The defense of Brega
From the feeble cover of sand dunes, under assault from a warplane overhead and heavy artillery from a hill, rebels in this strategic oil city repelled an attack by hundreds of Col. Muammar el-Qaddafi’s fighters on Wednesday. The daylong battle was the first major incursion by the colonel’s forces in the rebel-held east of the country since the Libyan uprising began.

The battle began at daybreak, when government fighters stormed the airport and the area around the city’s oil refinery. By the early afternoon, hundreds of men from this city, wielding Kalashnikov rifles and knives — joined by confederates from neighboring cities with heavier artillery — fought Colonel Qaddafi’s men, who were backed by air power and mortars.

But as night fell, the government fighters were on the run and the rebels were celebrating in Brega and all along the road north to Benghazi, the seat of rebel power, where fireworks lighted up the sky.

The attack seemed to spearhead a broader effort by the government of Colonel Qaddafi to reassert control over strategic oil assets in the eastern part of the country, which have been seized by rebel forces. And what appeared to be a victory by the rebels continued a string of recent successes in beating back those attacks, as they did in the western city of Zawiyah earlier this week. But the rebels have not been able to shake the colonel’s hold on power.

That quandary was apparent as the fighters celebrated their victory in a Brega square: the warplane reappeared and attacked the gathering.

“Yes, they won,” said Iman Bugaighis, a spokeswoman for the rebel governing authority, which asked Western nations to conduct airstrikes against Colonel Qaddafi’s strongholds on Wednesday. “We don’t know how long it will last. He’s getting stronger.” (New York Times)

Qaddafi names intelligence chief to negotiate with opposition, Quryna says
Muammar Qaddafi named Bouzid Dourda, head of Libya’s external intelligence agency, to hold talks with the interim council that controls the country’s east, Quryna reported, citing unidentified people.

The interim council had indicated it won’t negotiate with Qaddafi, the Benghazi-based newspaper said on its website. Benghazi, the biggest city in eastern Libya, has fallen under the rule of Qaddafi’s foes who are pushing to end his four- decade rule.

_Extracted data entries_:
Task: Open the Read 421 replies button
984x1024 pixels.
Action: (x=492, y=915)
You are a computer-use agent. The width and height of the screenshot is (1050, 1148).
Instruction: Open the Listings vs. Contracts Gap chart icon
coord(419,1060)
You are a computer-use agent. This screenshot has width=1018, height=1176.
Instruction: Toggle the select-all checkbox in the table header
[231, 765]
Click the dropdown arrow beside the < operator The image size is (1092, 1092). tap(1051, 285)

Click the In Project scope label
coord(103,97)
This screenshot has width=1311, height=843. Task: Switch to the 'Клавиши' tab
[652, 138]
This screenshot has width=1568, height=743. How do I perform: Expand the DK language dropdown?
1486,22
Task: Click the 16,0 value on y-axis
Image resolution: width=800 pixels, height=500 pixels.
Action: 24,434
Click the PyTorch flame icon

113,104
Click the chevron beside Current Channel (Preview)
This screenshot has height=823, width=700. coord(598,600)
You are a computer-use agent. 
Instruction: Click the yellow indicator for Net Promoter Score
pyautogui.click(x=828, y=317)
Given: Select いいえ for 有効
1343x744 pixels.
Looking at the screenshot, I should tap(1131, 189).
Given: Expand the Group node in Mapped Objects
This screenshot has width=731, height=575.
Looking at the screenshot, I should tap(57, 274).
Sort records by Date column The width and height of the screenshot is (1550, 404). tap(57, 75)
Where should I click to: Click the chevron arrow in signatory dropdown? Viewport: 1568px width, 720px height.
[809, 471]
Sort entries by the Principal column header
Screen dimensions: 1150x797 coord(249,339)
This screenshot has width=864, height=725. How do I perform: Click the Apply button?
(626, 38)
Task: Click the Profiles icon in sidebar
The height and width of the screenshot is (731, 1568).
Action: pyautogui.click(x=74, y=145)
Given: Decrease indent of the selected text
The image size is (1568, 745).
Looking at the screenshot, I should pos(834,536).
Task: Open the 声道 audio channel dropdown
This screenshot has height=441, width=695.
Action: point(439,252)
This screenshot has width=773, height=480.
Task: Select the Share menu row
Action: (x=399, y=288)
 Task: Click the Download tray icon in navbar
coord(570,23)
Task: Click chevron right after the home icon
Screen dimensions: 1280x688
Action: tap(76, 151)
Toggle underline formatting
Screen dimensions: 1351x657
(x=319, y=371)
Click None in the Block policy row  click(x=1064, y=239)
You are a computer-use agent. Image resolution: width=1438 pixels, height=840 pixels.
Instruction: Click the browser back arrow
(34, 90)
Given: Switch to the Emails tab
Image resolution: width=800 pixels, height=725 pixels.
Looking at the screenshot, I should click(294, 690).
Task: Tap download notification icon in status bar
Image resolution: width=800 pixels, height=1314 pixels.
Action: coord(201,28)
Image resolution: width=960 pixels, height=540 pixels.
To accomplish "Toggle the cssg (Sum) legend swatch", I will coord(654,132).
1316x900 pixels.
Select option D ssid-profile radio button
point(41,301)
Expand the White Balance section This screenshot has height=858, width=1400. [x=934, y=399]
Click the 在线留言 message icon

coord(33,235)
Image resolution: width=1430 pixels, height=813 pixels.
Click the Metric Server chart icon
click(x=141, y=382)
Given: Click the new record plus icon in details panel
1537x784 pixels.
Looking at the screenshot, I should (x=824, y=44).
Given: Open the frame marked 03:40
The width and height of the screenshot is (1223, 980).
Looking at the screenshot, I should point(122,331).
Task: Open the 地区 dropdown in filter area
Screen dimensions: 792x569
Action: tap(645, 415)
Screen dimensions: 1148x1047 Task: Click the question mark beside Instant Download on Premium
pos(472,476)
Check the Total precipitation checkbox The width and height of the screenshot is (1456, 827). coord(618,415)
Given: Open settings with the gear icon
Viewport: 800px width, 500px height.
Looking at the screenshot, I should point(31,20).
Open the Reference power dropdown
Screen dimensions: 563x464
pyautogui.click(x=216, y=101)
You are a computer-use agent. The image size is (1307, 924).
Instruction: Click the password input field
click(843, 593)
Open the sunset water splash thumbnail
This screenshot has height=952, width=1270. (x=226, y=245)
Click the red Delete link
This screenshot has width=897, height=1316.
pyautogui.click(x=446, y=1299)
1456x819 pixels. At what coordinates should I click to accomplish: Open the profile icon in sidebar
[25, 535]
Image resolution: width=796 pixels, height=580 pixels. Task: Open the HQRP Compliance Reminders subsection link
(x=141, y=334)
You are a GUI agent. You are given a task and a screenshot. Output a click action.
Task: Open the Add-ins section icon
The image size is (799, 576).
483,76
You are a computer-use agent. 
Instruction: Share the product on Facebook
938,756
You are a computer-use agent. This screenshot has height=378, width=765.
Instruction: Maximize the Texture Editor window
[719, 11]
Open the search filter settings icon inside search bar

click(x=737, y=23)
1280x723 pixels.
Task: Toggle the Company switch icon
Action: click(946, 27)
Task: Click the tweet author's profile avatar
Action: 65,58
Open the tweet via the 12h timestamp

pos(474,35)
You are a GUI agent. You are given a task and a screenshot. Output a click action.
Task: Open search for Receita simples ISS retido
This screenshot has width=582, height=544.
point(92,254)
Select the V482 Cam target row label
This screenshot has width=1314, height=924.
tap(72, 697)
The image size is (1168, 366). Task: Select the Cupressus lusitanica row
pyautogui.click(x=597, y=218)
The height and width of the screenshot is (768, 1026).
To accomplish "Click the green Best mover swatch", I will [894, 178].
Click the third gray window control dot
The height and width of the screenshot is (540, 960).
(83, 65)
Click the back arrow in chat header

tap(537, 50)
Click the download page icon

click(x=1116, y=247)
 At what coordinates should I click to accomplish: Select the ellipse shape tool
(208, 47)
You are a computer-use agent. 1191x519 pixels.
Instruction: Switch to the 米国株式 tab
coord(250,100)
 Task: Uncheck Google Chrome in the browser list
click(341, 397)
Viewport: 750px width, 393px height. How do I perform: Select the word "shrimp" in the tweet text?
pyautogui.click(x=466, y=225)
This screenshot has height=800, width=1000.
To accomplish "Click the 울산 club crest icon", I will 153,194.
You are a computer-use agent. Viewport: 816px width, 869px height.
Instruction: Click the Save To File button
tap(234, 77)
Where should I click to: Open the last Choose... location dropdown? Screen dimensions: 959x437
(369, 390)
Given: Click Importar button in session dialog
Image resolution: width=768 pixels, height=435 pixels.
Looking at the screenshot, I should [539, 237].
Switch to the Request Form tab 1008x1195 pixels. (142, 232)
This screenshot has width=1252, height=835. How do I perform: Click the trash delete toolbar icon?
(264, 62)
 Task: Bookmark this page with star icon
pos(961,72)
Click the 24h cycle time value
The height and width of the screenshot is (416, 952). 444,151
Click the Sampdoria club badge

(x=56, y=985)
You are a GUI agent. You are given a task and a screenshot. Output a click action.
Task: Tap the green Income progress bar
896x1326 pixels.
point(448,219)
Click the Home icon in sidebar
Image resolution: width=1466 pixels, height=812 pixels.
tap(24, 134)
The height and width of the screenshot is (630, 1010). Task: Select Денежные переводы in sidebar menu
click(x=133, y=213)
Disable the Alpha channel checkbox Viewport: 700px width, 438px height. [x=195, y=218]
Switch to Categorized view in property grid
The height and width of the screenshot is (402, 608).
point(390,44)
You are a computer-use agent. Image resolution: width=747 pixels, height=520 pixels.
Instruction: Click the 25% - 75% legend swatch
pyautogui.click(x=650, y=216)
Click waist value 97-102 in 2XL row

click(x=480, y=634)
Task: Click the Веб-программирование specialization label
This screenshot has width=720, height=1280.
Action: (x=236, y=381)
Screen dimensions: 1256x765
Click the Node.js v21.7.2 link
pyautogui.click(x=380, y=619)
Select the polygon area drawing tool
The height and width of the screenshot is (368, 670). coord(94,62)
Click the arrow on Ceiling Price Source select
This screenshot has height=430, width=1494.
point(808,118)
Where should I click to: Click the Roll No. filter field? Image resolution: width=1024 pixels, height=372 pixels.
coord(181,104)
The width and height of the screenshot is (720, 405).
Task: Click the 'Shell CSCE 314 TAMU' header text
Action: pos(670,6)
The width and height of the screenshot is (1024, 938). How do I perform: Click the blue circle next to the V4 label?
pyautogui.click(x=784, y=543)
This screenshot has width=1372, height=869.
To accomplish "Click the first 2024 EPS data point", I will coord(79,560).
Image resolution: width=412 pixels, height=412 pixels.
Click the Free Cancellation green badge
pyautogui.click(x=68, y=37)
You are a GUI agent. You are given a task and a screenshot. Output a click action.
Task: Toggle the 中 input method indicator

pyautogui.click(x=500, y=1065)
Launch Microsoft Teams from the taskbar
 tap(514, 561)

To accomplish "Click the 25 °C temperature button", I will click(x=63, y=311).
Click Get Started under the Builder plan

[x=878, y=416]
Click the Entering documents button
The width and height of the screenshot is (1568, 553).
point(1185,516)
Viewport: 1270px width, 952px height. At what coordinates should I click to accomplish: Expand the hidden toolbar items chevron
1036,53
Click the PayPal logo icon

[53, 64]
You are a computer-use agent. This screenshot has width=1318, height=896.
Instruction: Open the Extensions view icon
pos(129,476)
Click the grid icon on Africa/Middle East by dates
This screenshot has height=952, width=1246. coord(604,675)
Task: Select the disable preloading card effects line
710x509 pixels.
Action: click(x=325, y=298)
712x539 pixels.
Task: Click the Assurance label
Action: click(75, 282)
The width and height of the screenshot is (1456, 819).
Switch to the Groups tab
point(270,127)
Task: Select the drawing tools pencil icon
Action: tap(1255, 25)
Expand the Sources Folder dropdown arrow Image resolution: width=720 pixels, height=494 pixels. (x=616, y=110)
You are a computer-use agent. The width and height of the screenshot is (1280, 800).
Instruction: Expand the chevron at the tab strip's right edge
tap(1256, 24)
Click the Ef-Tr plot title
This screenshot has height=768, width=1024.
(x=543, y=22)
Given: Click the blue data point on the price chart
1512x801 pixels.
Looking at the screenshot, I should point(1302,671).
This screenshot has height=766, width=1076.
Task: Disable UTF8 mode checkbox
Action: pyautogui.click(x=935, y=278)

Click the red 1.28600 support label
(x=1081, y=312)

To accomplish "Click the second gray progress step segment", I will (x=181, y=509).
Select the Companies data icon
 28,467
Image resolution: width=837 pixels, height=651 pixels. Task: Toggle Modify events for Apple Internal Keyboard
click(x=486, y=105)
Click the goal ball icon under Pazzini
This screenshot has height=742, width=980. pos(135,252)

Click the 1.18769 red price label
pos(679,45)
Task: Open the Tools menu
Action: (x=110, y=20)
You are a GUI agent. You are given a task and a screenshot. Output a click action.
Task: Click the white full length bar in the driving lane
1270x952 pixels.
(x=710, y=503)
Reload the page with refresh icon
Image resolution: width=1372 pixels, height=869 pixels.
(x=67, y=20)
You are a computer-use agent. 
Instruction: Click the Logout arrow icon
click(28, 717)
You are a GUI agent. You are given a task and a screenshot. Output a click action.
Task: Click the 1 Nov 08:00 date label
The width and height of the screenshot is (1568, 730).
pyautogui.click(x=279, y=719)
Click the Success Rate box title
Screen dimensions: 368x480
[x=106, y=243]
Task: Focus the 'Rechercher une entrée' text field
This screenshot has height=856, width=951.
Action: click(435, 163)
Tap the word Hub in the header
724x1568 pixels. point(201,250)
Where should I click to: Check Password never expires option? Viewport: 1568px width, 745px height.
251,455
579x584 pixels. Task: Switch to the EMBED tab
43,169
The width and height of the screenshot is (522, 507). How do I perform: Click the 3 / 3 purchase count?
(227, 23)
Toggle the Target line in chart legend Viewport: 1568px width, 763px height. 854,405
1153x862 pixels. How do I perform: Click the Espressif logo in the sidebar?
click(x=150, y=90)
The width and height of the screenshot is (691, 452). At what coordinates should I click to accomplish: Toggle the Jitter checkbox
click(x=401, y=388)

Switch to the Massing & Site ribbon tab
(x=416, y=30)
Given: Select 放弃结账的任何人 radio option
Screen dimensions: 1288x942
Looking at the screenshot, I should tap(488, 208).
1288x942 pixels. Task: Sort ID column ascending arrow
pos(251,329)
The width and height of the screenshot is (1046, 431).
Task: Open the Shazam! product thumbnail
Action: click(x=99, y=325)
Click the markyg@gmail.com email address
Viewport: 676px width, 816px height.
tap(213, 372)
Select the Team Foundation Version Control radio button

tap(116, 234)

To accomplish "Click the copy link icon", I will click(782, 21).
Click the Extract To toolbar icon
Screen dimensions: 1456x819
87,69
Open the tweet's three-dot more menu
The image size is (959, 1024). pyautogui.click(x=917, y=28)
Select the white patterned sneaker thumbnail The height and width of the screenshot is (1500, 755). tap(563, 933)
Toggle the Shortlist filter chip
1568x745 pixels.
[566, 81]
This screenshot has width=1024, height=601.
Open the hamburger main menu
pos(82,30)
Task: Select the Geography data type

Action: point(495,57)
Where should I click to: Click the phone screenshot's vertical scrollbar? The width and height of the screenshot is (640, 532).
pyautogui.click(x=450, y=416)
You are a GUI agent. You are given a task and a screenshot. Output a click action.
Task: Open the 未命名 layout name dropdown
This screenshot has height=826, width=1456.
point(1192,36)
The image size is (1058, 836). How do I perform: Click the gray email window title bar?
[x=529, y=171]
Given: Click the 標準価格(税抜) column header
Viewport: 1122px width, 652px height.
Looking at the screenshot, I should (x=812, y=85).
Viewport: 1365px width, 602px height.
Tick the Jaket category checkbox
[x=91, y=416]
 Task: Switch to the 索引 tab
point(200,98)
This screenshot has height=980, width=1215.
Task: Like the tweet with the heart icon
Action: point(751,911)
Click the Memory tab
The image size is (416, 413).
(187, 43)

_Stated goal A_:
Answer these questions using the Libya report:
(i) Which places did government fighters storm at daybreak?
(ii) What role does Iman Bugaighis hold?
(iii) Whom did Qaddafi name to hold talks with the interim council?
_Stated goal B_:
Pick up the Libya report after its final sentence and continue it.
These entries have no connection to the Libya report.

_Task response A_:
(i) The airport and the area around the city's oil refinery.
(ii) She is a spokeswoman for the rebel governing authority.
(iii) Bouzid Dourda, head of Libya's external intelligence agency.

_Task response B_:
Qaddafi also fired Abdallah Senoussi, his close aide and head of Libya’s domestic intelligence services, Quryna reported yesterday, citing people it didn’t name. (Bloomberg)

Fierce battles rage in Libya
Forces loyal to Muammar Gaddafi, the Libyan leader, are reported to have regained control of two strategic towns in the country’s northwest, even as opposition fighters in the east prepare to march on the capital, Tripoli.

The claims about the fall of Gharyan and Sabratha on Wednesday came as fighting raged between pro- and anti-government forces over the control of the eastern town of Brega, the headquarters of several oil companies, and Gaddafi appeared on state television once again.

“They tried to take Brega this morning, but they failed,” Mustafa Gheriani, a spokesman for the February 17th Coalition, an anti-government group, told the Reuters news agency.

“It is back in the hands of the revolutionaries. He is trying to create all kinds of psychological warfare to keep these cities on edge.” (Al Jazeera)

Gaddafi: Libya dignity under attack
Libyan leader Muammar Gaddafi has said that he is not a president and so cannot resign his position, and that power is in the hands of the people, during a televised public rally in the capital, Tripoli.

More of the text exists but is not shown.